[Records — start]
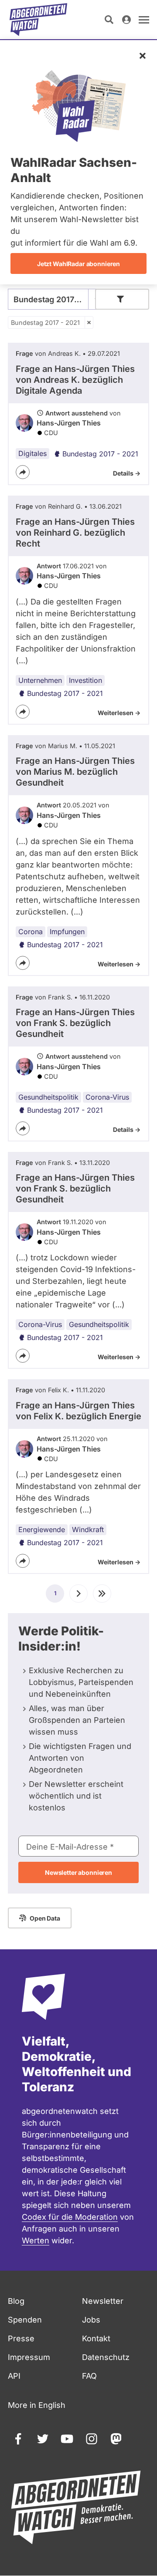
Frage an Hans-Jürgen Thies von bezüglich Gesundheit (75, 772)
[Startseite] (38, 19)
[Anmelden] (126, 19)
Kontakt (96, 2338)
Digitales (32, 453)
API (14, 2375)
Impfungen (67, 931)
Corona (30, 931)
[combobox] (56, 299)
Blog (16, 2301)
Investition (85, 680)
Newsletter (102, 2301)
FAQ (89, 2375)
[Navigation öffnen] (144, 19)
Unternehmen (40, 680)
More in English (36, 2405)
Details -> (126, 473)
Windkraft (88, 1529)
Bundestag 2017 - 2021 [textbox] (56, 299)
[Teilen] (23, 472)
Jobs (91, 2319)
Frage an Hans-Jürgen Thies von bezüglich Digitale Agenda (75, 380)
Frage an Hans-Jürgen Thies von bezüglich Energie (78, 1410)
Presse (21, 2338)
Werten (35, 2240)
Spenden (25, 2319)
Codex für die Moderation (70, 2217)
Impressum (29, 2357)
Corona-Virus (107, 1097)
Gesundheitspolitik (48, 1097)
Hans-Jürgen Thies (69, 423)
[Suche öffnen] (109, 19)
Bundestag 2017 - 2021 (45, 322)
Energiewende (41, 1529)
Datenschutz (106, 2357)
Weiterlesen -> (119, 712)
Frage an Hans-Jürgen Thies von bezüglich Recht (75, 533)
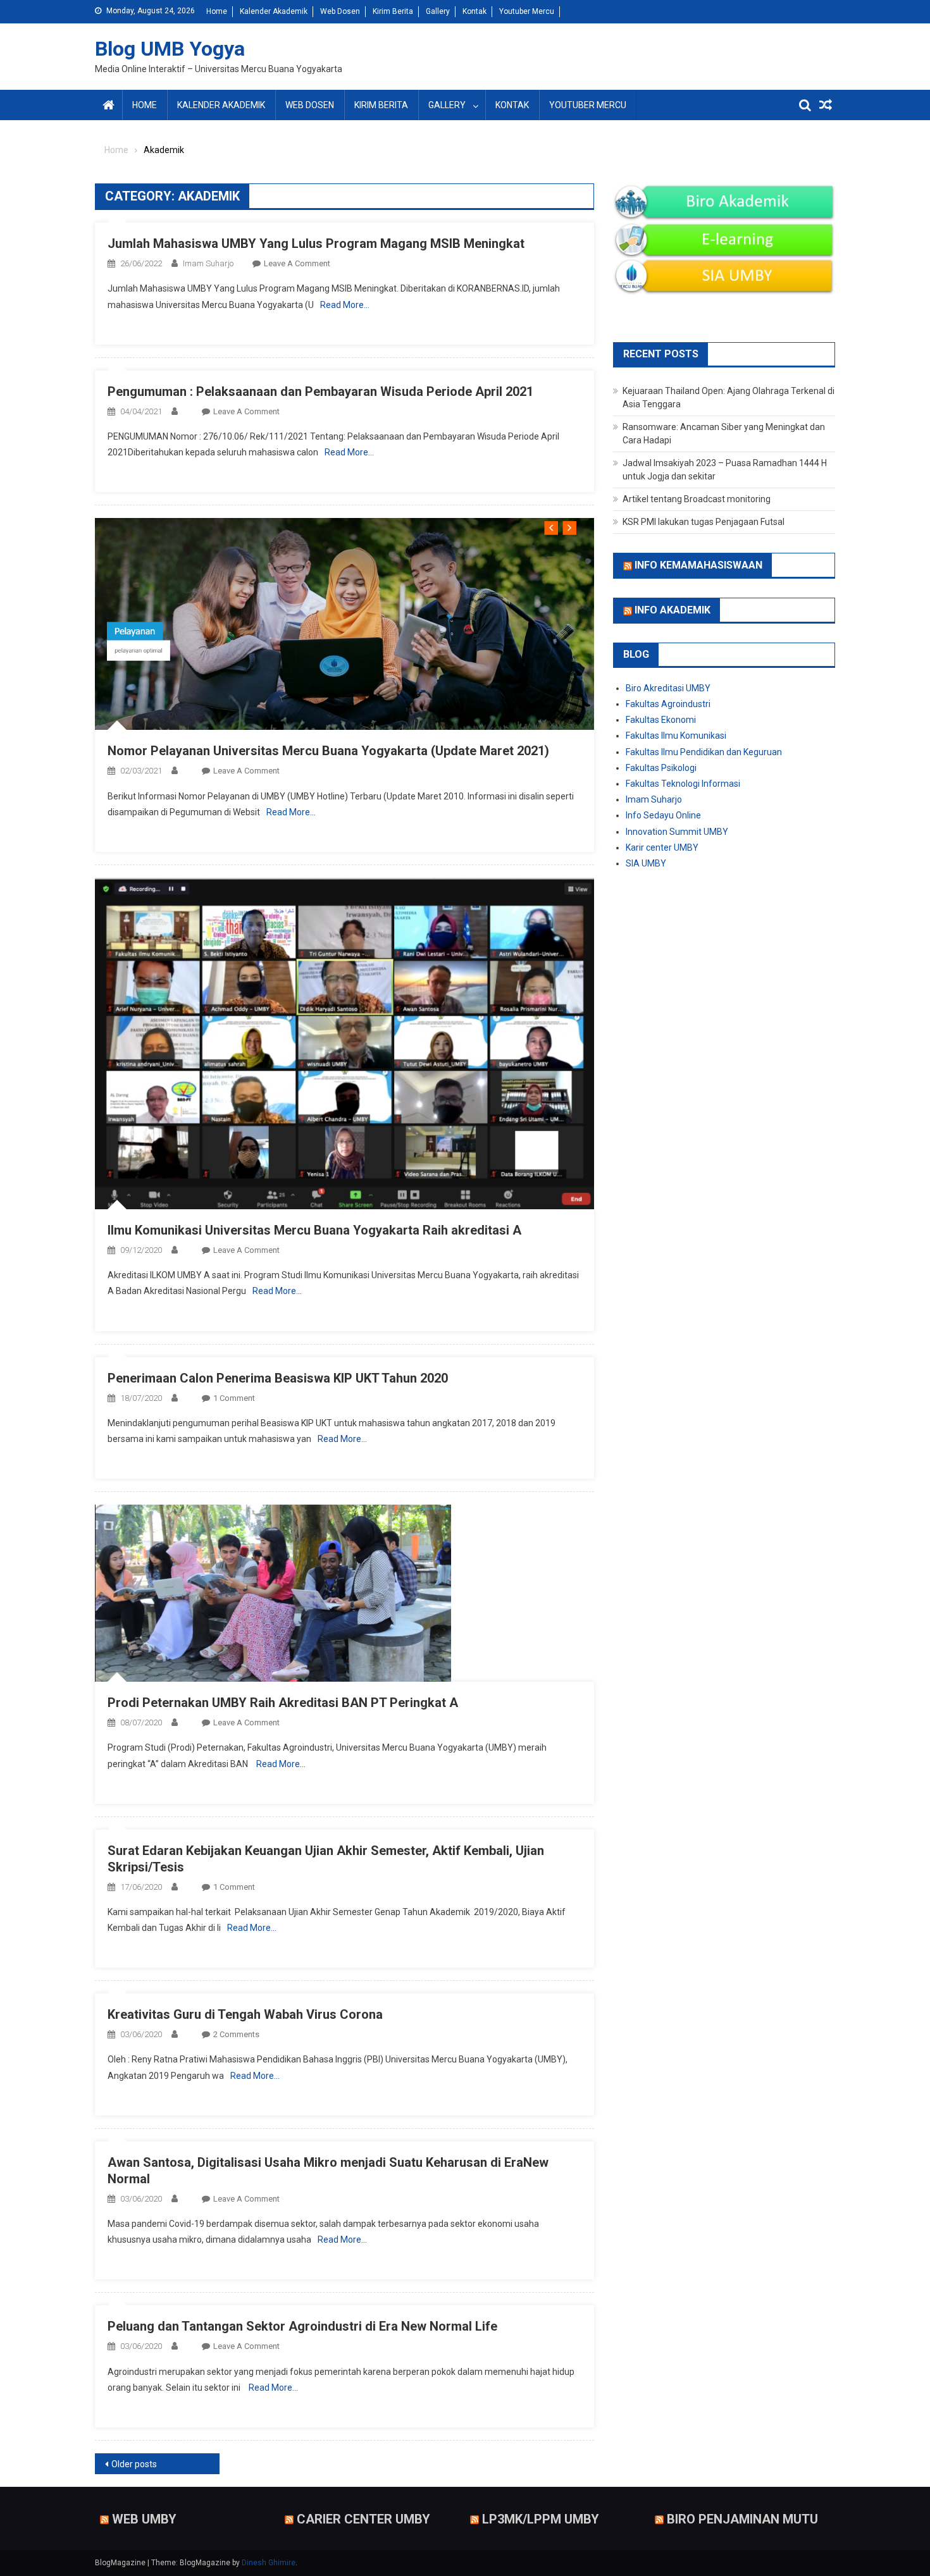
[Records — finish]
## Problem to work on
Check each line of the entries above for the string "Hans", and return those that contain it.

## Exercise solution
Frage an Hans-Jürgen Thies von bezüglich Gesundheit (75, 772)
Frage an Hans-Jürgen Thies von bezüglich Digitale Agenda (75, 380)
Frage an Hans-Jürgen Thies von bezüglich Energie (78, 1410)
Hans-Jürgen Thies (69, 423)
Frage an Hans-Jürgen Thies von bezüglich Recht (75, 533)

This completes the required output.